93. The Court, in Paragraph Nos. 5 and 6 of the said judgment,
clarified that an interim award partakes the nature of a decision on a
part of the claim, akin to a preliminary decree or a decree on
admission, and must bear the character of a determination on a
substantive claim. It was further held that dismissal of an application
for amendment of pleadings does not amount to such a determination
and, therefore, cannot be assailed as an interim award. The relevant
paragraphs, specifically Paragraph Nos. 5 and 6, are reproduced herein
under for ready reference:

“5. An interim award is in the nature of a decision of the Arbitral
Tribunal on some of the claims of the parties. Occasionally, the
Arbitral Tribunal is called upon to give a part award particularly
when a part of the claim of the claimant stands admitted by the
opposite party either in the pleadings or otherwise. The act does
not define an interim award.

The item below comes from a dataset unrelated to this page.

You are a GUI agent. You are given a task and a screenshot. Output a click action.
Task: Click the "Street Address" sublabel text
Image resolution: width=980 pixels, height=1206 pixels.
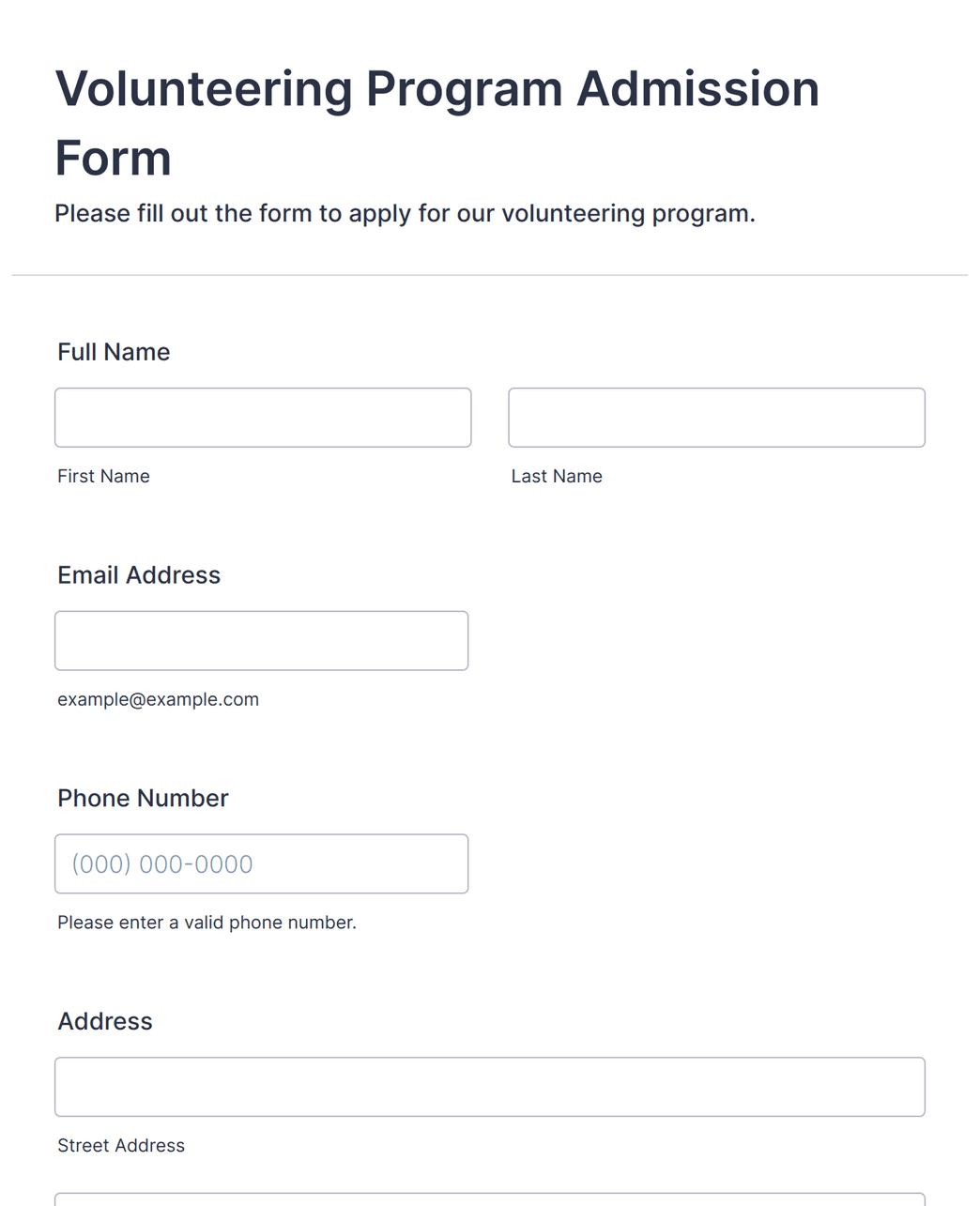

Section 2(c) of the Act, however
provides that an arbitral award included an interim award.
Generally an interim award is like a preliminary decree within the
meaning of Section 2(2) of the Civil Procedure Code or it is like a
decree based on the admissions of parties as envisaged under Order
12 Rule 6 CPC
. However, in any case, an interim award must make
a provisional arrangement by the Arbitral Tribunal during the
proceedings pending before it, but before passing the final award.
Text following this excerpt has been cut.